Этот урок был ясен и без слов. Дрейк Дайер величественный и надменный возвышался над нами всеми. Сидя на своем огромном драконе, фарриец молча протягивал мне руку.
Я смотрела и не верила, что это обычная рука, такая же как у всех, могла сотворить такое.
5.14
Терпение предводителя фаррийцев было не безгранично. Дернув поводья, он развернул лобастую башку своего ящера в сторону кучки обгоревших женщин и детей.
Собрав все силы, я вскочила на ноги, пошатнулась, но чудом устояла.
Когда я, шагая на деревянных ногах, подходила к Алому дракону и добровольно садилась на него, все еще не могла поверить в произошедшее.
До того, как Освальд взмахнул крыльями первый раз, я посмотрела на стоящего воздушника и успела прочитать по губам:
«Я сделал все что мог».
Тут же голос старика возник у меня в голове.
«Удачи, девочка. Может быть, ты растопишь его черствое сердце, если оно у него есть! Если нет, то тебя ждет еще более ужасная участь, чем та, что случилась с моими людьми».
За спиной предводителя воздушных пылали цеппелины, а вместе с ними горели женщины, дети и драконы.
Земля вокруг была усеяна трупами. Цена, которую заплатили другие за несколько дней моей свободы.
Жестокий рывок крыльев и торжествующий победный драконий рык смешались в моих ушах с злым и хриплым шепотом драконьера. А ощущение стремительного, головокружительного полета - с сильными жестокими ладонями на моих плече и талии.
- Ты моя жена! И принадлежишь только мне. Как вещь, как собственность, - по дрожащему от ярости голосу Дрейка Дайера я поняла, что он вне себя и еле сдерживается. - Нравится тебе или нет, но ты всегда будешь со мной. Пока я не решу иначе.

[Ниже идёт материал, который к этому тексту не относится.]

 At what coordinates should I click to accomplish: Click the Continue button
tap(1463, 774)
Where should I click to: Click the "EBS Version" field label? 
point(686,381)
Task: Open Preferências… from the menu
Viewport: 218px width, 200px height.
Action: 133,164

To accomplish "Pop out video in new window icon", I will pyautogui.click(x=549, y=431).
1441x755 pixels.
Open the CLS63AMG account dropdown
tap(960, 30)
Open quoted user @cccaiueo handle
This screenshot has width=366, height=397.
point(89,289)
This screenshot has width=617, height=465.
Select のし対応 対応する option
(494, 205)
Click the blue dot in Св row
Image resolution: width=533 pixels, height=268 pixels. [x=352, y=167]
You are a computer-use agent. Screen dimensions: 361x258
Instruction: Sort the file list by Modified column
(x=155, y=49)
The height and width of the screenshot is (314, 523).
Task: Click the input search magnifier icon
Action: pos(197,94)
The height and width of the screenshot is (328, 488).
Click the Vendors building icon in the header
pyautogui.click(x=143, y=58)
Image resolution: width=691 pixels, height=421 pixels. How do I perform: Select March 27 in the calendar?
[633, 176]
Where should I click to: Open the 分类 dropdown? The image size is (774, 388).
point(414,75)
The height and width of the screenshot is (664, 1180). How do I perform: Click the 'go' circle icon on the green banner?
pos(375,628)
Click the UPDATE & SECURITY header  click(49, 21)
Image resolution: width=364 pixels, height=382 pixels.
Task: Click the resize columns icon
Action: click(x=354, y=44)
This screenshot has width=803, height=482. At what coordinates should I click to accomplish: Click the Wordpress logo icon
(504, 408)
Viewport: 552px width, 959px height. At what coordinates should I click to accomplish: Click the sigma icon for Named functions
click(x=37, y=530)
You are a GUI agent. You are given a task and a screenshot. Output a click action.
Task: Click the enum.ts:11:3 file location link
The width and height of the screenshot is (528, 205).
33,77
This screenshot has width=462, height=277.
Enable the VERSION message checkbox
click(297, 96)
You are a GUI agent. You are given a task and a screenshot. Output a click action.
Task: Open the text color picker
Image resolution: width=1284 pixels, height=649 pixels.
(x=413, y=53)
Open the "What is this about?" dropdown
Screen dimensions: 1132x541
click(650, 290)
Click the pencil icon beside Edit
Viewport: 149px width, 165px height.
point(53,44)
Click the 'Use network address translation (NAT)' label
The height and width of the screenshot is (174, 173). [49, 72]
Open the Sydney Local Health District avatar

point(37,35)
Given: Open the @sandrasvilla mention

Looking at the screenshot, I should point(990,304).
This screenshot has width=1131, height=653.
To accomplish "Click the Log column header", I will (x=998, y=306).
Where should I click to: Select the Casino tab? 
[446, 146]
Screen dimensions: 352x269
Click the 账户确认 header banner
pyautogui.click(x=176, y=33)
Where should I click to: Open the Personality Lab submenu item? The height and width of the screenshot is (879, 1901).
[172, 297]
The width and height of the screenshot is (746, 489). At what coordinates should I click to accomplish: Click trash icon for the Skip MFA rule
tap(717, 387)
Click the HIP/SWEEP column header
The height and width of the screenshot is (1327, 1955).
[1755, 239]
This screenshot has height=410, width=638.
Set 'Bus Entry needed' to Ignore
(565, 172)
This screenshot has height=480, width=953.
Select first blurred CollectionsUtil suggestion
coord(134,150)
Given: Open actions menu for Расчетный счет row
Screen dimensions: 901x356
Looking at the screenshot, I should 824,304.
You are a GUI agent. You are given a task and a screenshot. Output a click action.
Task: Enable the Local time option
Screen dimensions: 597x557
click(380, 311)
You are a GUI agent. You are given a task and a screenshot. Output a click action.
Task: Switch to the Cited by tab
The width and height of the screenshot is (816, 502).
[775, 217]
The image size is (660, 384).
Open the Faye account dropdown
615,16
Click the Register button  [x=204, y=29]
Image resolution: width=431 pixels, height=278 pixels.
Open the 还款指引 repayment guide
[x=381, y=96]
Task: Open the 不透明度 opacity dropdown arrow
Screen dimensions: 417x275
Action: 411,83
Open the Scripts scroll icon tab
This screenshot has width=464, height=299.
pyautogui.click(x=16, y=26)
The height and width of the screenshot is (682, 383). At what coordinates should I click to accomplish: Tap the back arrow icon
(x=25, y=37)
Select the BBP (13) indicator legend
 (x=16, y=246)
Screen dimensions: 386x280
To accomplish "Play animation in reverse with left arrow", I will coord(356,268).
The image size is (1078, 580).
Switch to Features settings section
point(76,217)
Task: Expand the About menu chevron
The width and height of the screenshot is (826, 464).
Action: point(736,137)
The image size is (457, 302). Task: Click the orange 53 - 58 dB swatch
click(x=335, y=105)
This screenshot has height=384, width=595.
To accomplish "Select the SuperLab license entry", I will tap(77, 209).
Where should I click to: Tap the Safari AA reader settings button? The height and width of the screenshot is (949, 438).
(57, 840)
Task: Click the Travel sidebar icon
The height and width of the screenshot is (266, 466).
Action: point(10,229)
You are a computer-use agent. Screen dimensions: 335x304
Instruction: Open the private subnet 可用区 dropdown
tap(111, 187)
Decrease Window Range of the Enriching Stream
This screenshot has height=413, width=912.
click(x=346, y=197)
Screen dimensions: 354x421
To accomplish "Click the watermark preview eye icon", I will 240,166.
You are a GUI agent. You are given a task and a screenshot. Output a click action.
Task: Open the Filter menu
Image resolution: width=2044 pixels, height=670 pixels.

Рука, лежавшая на предплечье, поехала выше и, как бы подтверждая сказанное, очутилась на моей шее. Легонько сжала горло, задирая мою голову кверху. Наши взгляды встретились, горячее дыхание разозленного мужчины обдало мое лицо.
Фарриец сидел на драконе в одной рубашке, ветер свистел в его растрепанной черной шевелюре, от клокотавшей внутри ярости ему не было холодно.
Между тем меня бил озноб. Я тряслась мелкой противной дрожью как в лихорадке. После всего увиденного и пережитого я не скоро приду в себя. Этот отвратительный могильный ужас будет сковывать мою душу еще долгое время.